Read those verses a couple of times.  The NIV translates the first word as “Woe.”  Woe to us if we do not recognize the meaning when God uses this term.  I am borrowing heavily from Ray Stedman this morning.  The words that he writes regarding this Scripture, the condition of Israel at the time, and thus we can easily take it and apply it to our country and our individual lives.
     “Every breath we breathe is by the mercy of God.  Everything comes from His providing hand.  But man ignores and turns his back upon all that, and then goes about saying that only man matters.  That is incredible blindness.” (Ray Stedman)  Let’s view this verse a little closer, bring it home.  Israel is infected with sin, a fatal virus.  If we thought COVID or polio or smallpox was bad–sin is much more terrible for it not only destroys lives and nations, but also destroys souls.  People try to disregard sin as archaic, old-fashioned, but it is real.  “There is a taint, a poison, spread throughout the whole human world, that causes even our efforts toward good to merely create new problems.” (Stedman)  We want our way–self-centeredness, selfishness.
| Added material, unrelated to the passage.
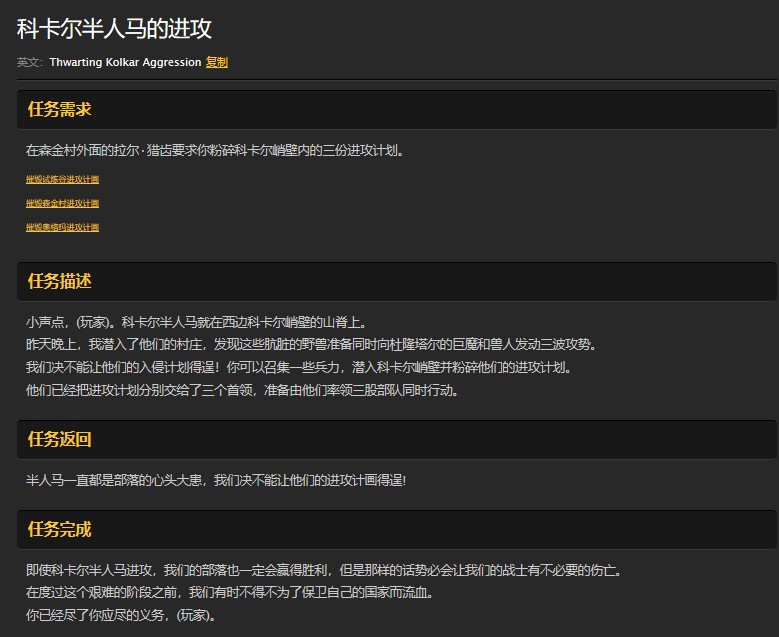
Task: Click the line starting with 我们决不能让他们的入侵计划得逞
Action: 299,367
     Sin brings a heavy burden, not only upon the individual, but also upon a nation.  Just look at the problems our country is facing and it has divided the nation, the creation of another problem.  The burden is heavy–child abuse, domestic violence, divorce, human-trafficking, drugs, abortion, and on the list goes.  People think they have the solution, and they do if they turn to Christ.  But instead they think that man is all-knowing and can solve the problems that come about because of sin.
     We bow to the steel monoliths, the technological advances and say, “Look at us!  Aren’t we something!” and we cannot come to an agreement that sin is the problem.  Man is unable to solve the problems that are caused by sin.  We see in the verse above that man passes on “their evil tendencies to the next generation.” (Stedman)  Stedman continues to say, “There is a strange conspiracy, prevalent in politics and education, to keep God out on the fringes of life, to never mention His name or acknowledge His presence.  Any effort to insert Him into public affairs meets with tremendous resistance.  People have turned their backs on the living God, and do not like to acknowledge that He has any part in human affairs.”
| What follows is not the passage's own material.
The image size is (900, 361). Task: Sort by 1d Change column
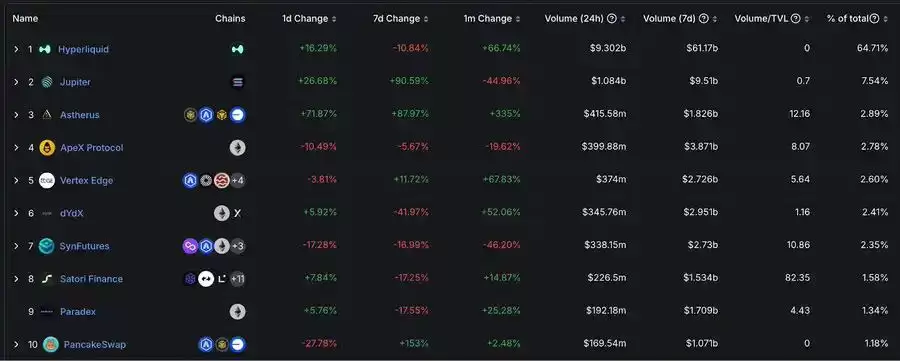309,18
     Resisting God, rebelling against His laws and commandments, and forsaking His name and will have caused them to actually blaspheme the King of heaven.  Man has spurned and abandoned, even to the point of despising Him.   Isaiah says that “they turned their backs on God.”  “People are alienated from God and therefore from each other.  History confirms that when you lose God, you lose man as well.” (Stedman)
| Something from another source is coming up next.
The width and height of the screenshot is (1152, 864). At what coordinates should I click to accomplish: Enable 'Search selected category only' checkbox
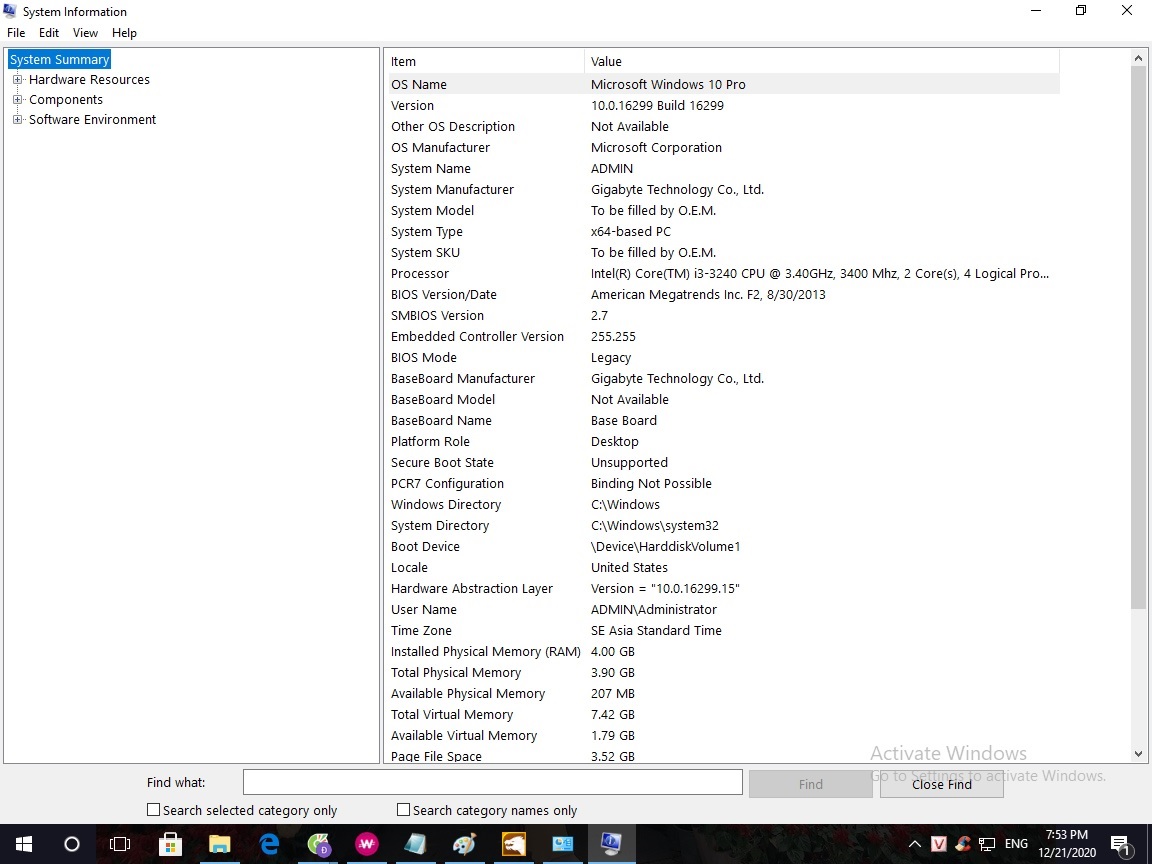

     Verse 5 shows the utter foolishness–the stupidity of mankind.  “Why do you invite further beatings? Why continue to rebel? Everyone’s head throbs, and everyone’s heart fails.” (1:5, CEB)  How many times does God have to strike us to get our attention.  I used the illustration many times:  A person runs as hard as he can to get out of the room and smashes into the wall, knocking himself silly (more silly).  He gets up, moves slowly back across the room and runs again, smashing into the wall.  We who are watching are perplexed at what is taking place, as is God who watches our silly actions against Him.  The man pulls himself together, gets ready to run, when someone taps him on the shoulder and suggests, “Why not try the door?”  What a suggestion!  What a solution!  Then why do we not turn back to God?  What a solution!  We have turned our backs on the Lord; sooner or later, He will turn His back on us.